Ten years ago, Jon Rahm was certain that he would one day triumph at the Masters – thanks to a Chinese fortune cookie.

“Your talents will be recognized and appropriately rewarded,” said the small piece of paper in 2013. “I’m going to win the Masters!” Rahm tweeted at the time, complete with photo evidence and full of self-confidence. Now the prediction has come true. At the end of a very long Sunday with 30 holes played, the 28-year-old Spaniard in the legendary green winner’s jacket stood in a flurry of camera cameras at the Augusta National Golf Club and smiled happily.

“We all dream of things like this as players. And you try to imagine how it will be and how it will feel,” said Rahm after the second major win of his career. “I never thought I would cry because I won a golf tournament. But I was very close to the 18th hole.”

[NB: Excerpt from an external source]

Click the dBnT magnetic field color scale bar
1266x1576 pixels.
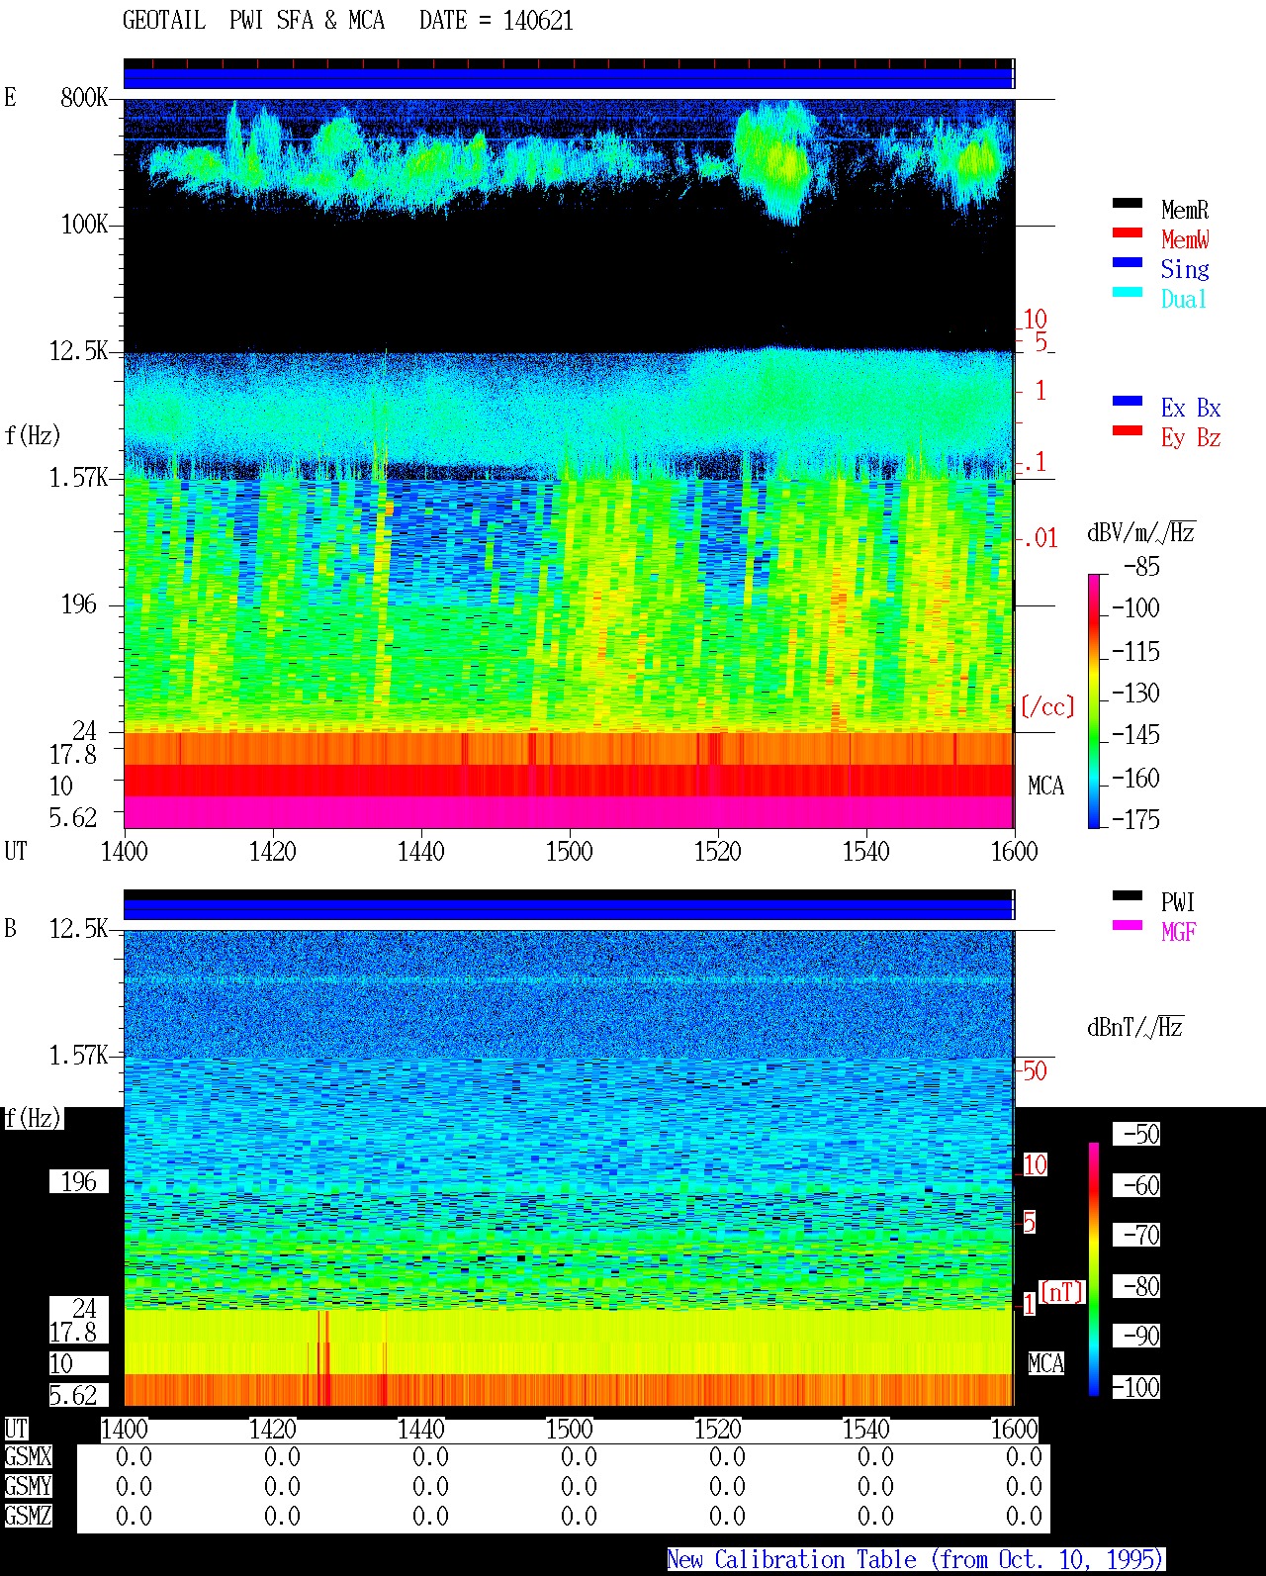1094,1269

Rahm finished the Masters with a total of 276 strokes and relegated the two US professionals Phil Mickelson and Brooks Koepka, who play for the much criticized LIV tour financed by Saudi Arabia, to shared second place with a four-stroke lead. Victory at the Masters also made Rahm number one in the golf world again. It was his fourth tournament success this year. There was also 3.24 million US dollars in prize money for the win.

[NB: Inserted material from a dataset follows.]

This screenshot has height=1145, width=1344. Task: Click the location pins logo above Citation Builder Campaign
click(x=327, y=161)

When Rahm set out to complete his third lap after days of rain, storms and fallen trees, he was four strokes behind the leader Koepka. Three-time Masters champion Mickelson was even ten strokes behind. Mickelson, now 52, ​​hit 65 strokes, the best final round of any competitor – and the best by a 50+ golfer in tournament history. Koepka, on the other hand, made too many mistakes and ended the final round with 75 strokes.

The 87th edition of the Masters was hard work for Rahm and especially for superstar Tiger Woods. Before the start of the final round, the pros had to finish the third round on Sunday due to the weather chaos of the previous few days and were therefore out on the pitch much longer than usual.

Woods has to pay tribute to hardships

For 47-year-old Woods, who is still suffering from the consequences of his car accident in February 2021, the hardships were too great: the 15-time major champion was unable to continue the tournament after playing seven holes of the third round and had to withdraw from the Masters ended prematurely due to injury. The reason for this is an inflammation of the tendon plate on the underside of the foot. “I’m disappointed to have to retire this morning due to a recurrence of my plantar fasciitis,” Woods tweeted.

The long-time number one in the world had previously made the cut in Augusta for the 23rd time in a row, setting a record. So far only South Africa’s golf legend Gary Player and Fred Couples from the USA had achieved this record.

And it was precisely this 63-year-old Fred Couples who took the record for the oldest player to make the cut at the Masters from Germany’s golf legend Bernhard Langer in Augusta. Couples was three and a half months older than Langer, who last survived the cut in 2020. An incentive for the now 65-year-old from Anhausen to take back the record from the US veteran next year. It would then be Langer’s 41st Masters start.

This year’s Masters saw PGA Tour and DP World Tour players meet their former peers who are now making their money in the multi-million dollar LIV series. The tensions feared in the run-up to the tournament did not materialise. The golf fans in Augusta also cheered the strong performance of the LIV professionals. The big party provocatively announced by LIV boss Greg Norman in the event of a win by one of his players on the 18th green of the Augusta National Golf Club was canceled after Rahm’s Masters triumph.